I am grateful to God for showing us both his hand tonight.


Let it Rain!

I woke up this morning to the sound of rain. It hasn't rained at all in months here in California. We are currently in the worst drought in the history of keeping weather records apparently. Frankly, I've loved not having rain -- it makes my life as a mother easier. There is less to clean and the winter doesn't seem so dreary. In fact, I had hardly noticed how long we had gone without rain until the Bishop read a message from our Area Authority last week asking us to participate in a state-wide fast for rain. All week long the California drought has been a top news story. The reservoir where we get our drinking water is at 3%. Some cities have reported that they only have 2 to 3 months of drinking water left before they will have to import it from outside of California. Water prices are about to soar. The Catholic church asked their parishioners to pray for rain as well. Many are concerned. Truly the situation is dire.

I spent the week changing my attitude because I found myself hesitant to pray for rain. I know we need it, but sometimes we don't always want the things we know we need. As usual, God will take us wherever we are and, if we are willing, will help us move as close to Him as we want to be. So I began my fast last night that it will rain because that is what I should do and where my heart should be. I did it and am doing it and, amazingly, in the doing God somehow softens my heart. It's always in the doing where real change occurs. You have to start moving your feet in the right direction. Like Indian Jones taking that leap of faith. But I digress...

So there was no rain in the forecast for today. The news stories said that unless an unexpected change in the weather occurred there would be no rain. News reporters may know weather and weather patterns, but I know God and God's patterns. Fasting unitedly as a group of believers for a purpose is powerful. It is powerful. It is also pouring outside this morning. God didn't even make his people wait. Perhaps he only wanted us to ask; to become aware; to care.
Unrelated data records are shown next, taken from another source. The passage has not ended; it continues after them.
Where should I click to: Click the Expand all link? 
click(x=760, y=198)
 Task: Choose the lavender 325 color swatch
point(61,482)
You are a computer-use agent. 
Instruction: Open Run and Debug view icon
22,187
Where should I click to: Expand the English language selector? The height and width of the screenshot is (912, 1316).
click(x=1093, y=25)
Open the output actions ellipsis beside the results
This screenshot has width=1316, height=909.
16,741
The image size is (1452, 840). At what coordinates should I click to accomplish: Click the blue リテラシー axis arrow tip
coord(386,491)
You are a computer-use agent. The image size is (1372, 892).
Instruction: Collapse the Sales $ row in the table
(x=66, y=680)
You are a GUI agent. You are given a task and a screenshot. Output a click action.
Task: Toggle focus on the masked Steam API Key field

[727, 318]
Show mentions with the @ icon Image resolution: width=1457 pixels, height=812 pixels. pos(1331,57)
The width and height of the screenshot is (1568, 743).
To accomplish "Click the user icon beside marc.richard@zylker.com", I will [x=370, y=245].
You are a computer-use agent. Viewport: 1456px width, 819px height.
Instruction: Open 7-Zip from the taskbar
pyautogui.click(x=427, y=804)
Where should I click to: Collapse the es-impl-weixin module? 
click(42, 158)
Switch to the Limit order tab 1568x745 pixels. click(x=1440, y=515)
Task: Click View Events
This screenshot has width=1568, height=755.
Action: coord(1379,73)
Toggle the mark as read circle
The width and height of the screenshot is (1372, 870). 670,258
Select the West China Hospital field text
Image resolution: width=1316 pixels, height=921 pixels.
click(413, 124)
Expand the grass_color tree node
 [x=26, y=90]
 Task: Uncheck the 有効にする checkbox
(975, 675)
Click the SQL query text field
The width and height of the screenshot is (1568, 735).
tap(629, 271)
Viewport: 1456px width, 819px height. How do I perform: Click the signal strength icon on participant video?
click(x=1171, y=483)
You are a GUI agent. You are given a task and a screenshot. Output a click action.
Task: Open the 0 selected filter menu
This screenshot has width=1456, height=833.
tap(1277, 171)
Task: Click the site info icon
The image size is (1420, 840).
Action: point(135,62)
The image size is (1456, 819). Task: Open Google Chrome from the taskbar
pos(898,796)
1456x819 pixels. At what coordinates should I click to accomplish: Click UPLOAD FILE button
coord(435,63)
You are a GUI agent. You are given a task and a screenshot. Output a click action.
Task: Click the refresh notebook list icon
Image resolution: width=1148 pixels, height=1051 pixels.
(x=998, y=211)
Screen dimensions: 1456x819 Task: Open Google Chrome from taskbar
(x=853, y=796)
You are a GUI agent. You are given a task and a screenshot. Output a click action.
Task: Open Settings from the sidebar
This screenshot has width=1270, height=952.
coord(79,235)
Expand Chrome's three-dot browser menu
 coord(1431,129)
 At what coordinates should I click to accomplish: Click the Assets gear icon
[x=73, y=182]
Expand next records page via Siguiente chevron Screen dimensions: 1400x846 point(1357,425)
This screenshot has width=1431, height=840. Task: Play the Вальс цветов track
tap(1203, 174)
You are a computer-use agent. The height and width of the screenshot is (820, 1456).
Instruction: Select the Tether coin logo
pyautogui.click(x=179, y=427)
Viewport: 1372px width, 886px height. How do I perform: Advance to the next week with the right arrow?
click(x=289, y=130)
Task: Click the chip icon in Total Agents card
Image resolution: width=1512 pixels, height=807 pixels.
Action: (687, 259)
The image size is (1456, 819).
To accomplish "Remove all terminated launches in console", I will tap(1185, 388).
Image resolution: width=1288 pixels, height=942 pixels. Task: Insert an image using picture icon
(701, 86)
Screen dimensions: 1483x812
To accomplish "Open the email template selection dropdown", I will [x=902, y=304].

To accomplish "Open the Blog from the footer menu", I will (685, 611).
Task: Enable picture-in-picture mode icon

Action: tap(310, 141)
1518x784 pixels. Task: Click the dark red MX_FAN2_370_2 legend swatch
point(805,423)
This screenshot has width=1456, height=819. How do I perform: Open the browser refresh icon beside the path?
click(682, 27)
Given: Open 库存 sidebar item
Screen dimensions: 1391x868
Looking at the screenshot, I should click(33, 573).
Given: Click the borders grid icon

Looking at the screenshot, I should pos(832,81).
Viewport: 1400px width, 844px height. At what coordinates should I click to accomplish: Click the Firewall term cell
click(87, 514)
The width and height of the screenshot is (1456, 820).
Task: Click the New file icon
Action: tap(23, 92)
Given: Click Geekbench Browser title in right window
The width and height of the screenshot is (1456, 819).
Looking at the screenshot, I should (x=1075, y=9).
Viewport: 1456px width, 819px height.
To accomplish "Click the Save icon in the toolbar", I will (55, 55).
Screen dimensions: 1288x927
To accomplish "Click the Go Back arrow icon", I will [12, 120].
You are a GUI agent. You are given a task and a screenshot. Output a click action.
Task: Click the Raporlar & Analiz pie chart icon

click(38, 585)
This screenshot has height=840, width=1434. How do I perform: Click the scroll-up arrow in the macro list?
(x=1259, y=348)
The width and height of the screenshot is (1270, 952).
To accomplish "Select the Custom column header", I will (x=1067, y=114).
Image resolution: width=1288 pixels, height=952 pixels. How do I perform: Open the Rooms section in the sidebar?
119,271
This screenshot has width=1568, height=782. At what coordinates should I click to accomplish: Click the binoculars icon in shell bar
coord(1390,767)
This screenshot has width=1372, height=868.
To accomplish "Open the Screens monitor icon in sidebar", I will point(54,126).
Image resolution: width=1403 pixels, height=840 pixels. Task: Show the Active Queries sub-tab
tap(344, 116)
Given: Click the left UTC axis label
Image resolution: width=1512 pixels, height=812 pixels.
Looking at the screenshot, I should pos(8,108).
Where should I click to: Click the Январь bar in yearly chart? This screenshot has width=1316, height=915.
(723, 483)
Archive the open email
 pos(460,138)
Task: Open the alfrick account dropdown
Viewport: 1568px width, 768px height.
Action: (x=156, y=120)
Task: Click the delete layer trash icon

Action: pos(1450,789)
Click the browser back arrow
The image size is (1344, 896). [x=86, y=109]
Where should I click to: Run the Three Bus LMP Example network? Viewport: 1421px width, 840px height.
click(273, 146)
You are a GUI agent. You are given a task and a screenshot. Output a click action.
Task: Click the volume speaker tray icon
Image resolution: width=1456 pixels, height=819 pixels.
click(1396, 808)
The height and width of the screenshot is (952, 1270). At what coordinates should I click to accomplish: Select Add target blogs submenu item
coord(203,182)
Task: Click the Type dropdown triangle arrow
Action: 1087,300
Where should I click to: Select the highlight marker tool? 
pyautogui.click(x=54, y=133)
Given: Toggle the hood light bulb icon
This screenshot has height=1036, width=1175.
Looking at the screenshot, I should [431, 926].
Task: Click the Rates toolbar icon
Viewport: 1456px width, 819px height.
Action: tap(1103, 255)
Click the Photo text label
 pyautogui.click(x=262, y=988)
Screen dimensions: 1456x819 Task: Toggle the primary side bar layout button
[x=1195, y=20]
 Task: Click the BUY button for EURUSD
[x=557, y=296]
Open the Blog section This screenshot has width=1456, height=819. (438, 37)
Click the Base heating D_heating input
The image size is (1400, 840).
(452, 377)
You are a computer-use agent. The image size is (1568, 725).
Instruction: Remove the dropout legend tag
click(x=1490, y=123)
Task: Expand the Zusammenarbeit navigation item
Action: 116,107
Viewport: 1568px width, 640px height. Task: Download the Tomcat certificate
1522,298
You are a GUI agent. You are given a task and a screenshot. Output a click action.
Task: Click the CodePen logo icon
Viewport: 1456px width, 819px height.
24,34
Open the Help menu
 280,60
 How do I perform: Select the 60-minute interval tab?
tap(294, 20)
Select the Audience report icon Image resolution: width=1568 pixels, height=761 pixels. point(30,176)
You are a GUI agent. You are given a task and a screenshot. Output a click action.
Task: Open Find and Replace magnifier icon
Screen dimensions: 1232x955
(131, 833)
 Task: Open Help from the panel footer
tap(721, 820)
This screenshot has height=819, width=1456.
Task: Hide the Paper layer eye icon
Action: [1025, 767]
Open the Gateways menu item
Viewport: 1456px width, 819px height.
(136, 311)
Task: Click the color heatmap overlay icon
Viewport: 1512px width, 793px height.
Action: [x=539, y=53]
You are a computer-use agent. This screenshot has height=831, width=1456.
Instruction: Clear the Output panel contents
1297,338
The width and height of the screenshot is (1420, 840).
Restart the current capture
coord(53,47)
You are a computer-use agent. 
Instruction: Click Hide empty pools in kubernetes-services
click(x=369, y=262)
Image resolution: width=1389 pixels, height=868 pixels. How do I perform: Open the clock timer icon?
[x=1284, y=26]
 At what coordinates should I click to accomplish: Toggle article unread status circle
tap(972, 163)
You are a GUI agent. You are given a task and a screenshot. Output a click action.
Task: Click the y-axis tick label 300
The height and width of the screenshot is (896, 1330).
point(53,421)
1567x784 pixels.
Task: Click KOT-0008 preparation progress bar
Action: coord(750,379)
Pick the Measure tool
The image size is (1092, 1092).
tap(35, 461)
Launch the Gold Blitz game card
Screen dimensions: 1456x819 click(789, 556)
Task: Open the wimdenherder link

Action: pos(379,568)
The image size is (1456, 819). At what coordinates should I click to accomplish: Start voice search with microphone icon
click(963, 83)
Coupled with this fast for rain has been a family fast for Clint. Clint has had severe wrist pain over the last couple of years that has led to a diagnosis of a very rare disease (Kleinboch's) where some of the tiny bones in his wrist are disintegrating. If left untreated, his wrist will collapse and he will be unable to use his right hand for the rest of his life. He is only 17.

To add a level of difficulty to the scenario, treating the condition is iffy at best. There are a few surgical options, but not one of them can assure Clint's complete recovery. The doctors have told Clint that he most likely will not play tennis again, which is sad because he was well on his way to a college scholarship (placed 8th in State Championships last year!); not to mention that he just loves to play tennis. And he is months away from serving a mission. There is no telling how this disease might affect where and when he might be able to serve the Lord.

So Cord, Gayla, and Clint chose one of their iffy options based on doctor recommendation and Clint had the surgery two days ago. The surgery went well and Clint is now recovering. It will take time to determine how effective the surgery was in abating the disease and its effects. So we continue to fast for Clint's full recovery.

When I woke up this morning to the sound of rain my first thoughts were of Clint. If people can come together as a community and unify their faith so as to call down rain from Heaven, certainly a family can come together and unify their faith so as to call down healing from Heaven. If God can make it rain, God can heal Clint's hand. The sound of rain this morning felt like an outward symbol of the inward workings going on inside Clint's wrist at this very moment. The sound of rain reminded me that God is quick to answer our prayers and knows what we need; that for every moment we can see God with our eyes, there are thousands more where we can see Him with our hearts -- if only we choose to feel Him. The sound of rain sounded like Christ teaching, "If ye have faith as a mustard seed, ye can move mountains."

I heard God today in every raindrop that hit our roof.

Truly, faith is followed by miracles. I expect to see God work a miracle with Clint.